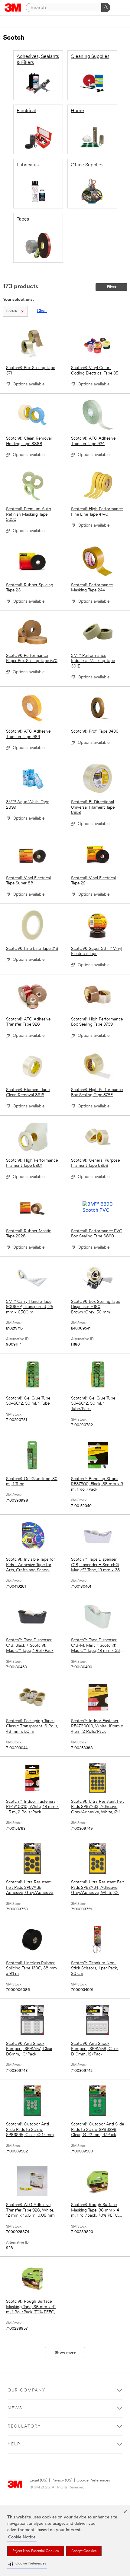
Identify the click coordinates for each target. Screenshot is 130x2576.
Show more (65, 2353)
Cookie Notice (22, 2537)
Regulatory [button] (24, 2426)
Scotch (11, 311)
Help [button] (14, 2444)
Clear (42, 311)
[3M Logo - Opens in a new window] (13, 7)
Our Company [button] (27, 2390)
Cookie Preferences (93, 2480)
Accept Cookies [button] (83, 2551)
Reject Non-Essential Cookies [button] (35, 2551)
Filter (111, 287)
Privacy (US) (62, 2480)
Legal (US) (38, 2480)
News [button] (15, 2408)
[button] (27, 2564)
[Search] (105, 7)
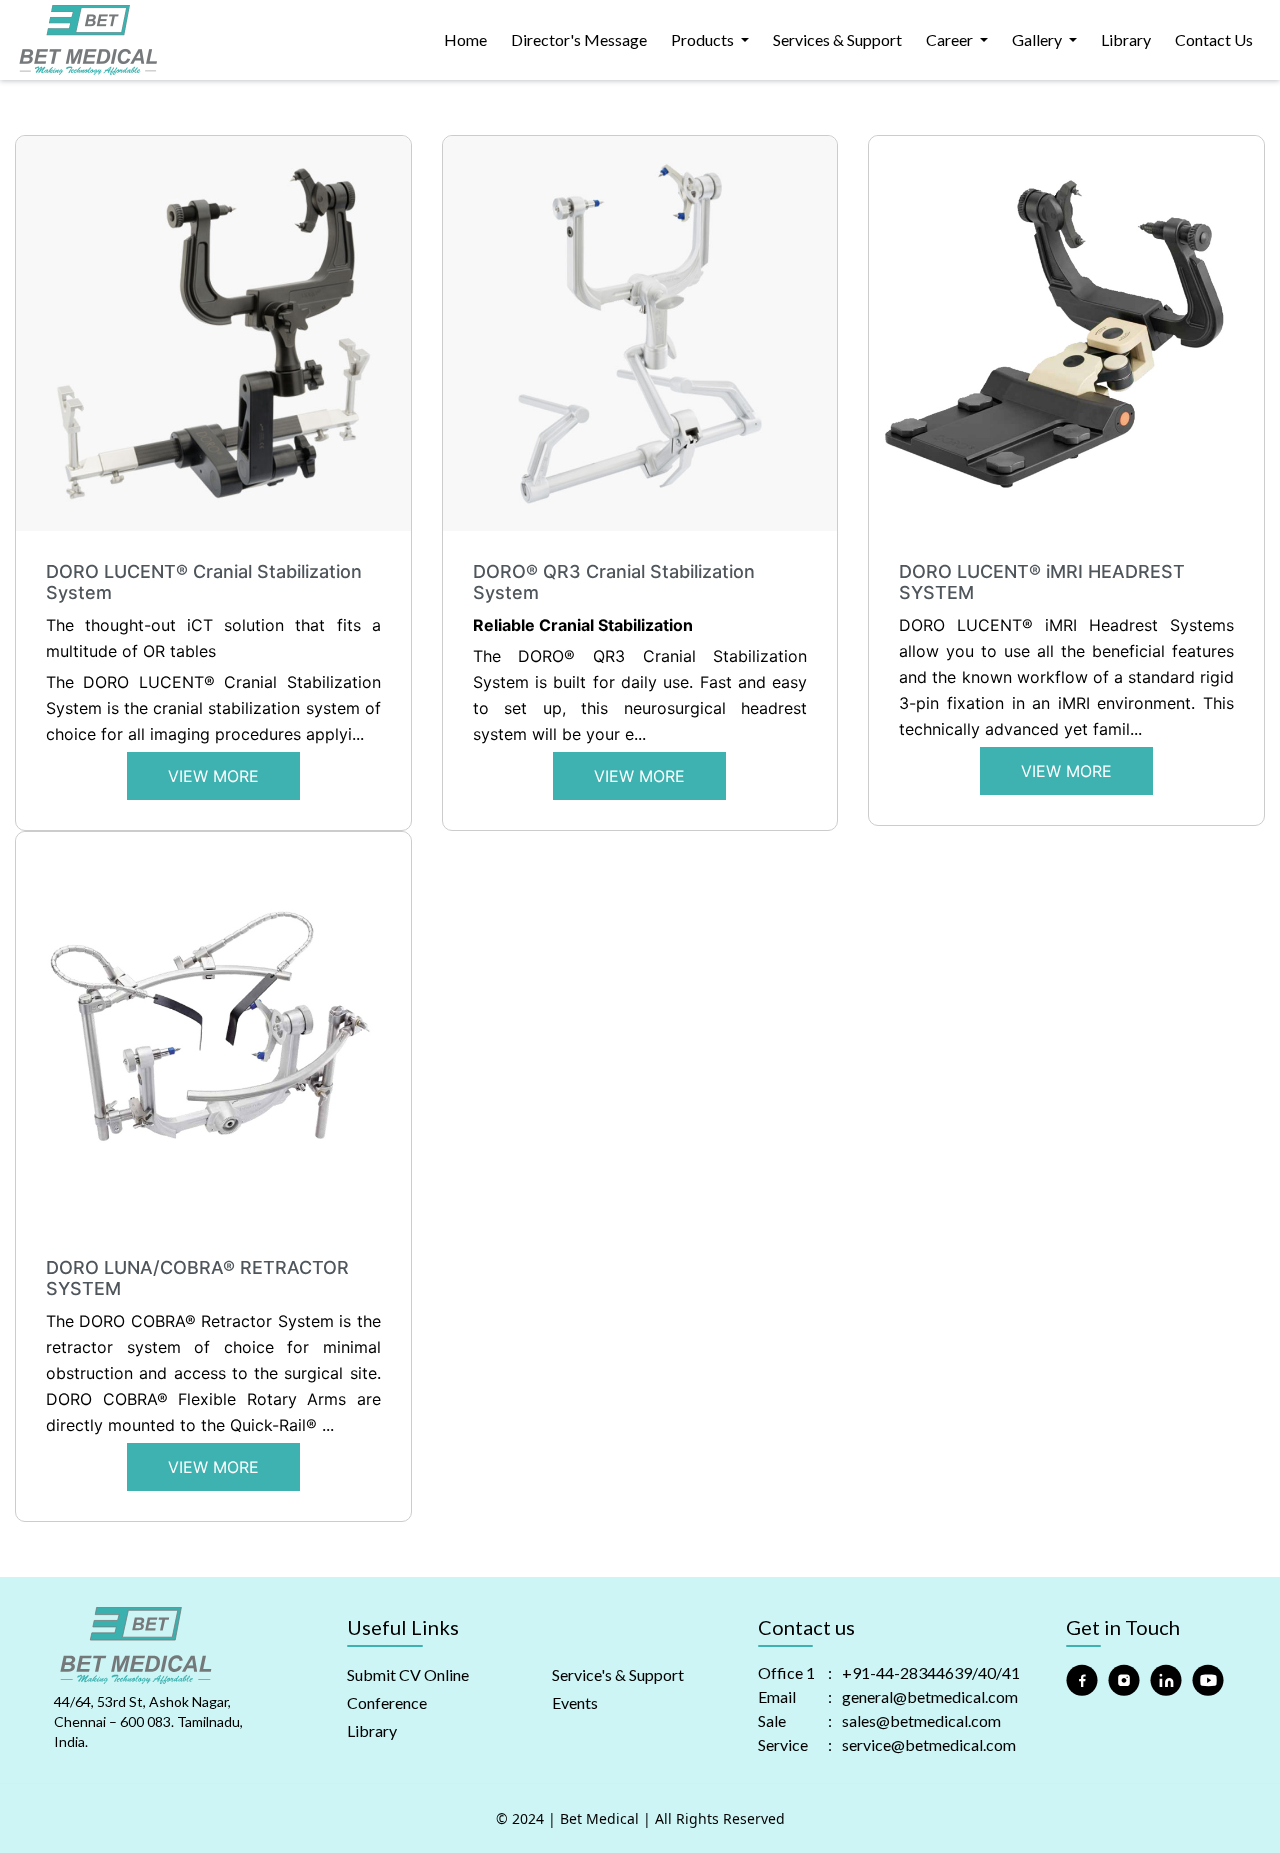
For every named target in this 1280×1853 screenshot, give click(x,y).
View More (213, 776)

━━━━━━━━━━━━━━━━━━━━

■ What you have to do:
Where the word "button" occurs in a line of the records, copy that line.

■ Answer to the problem:
Regulatory [button] (24, 2426)
Help [button] (14, 2444)
Our Company [button] (27, 2390)
Accept Cookies [button] (83, 2551)
Reject Non-Essential Cookies [button] (35, 2551)
News [button] (15, 2408)
[button] (27, 2564)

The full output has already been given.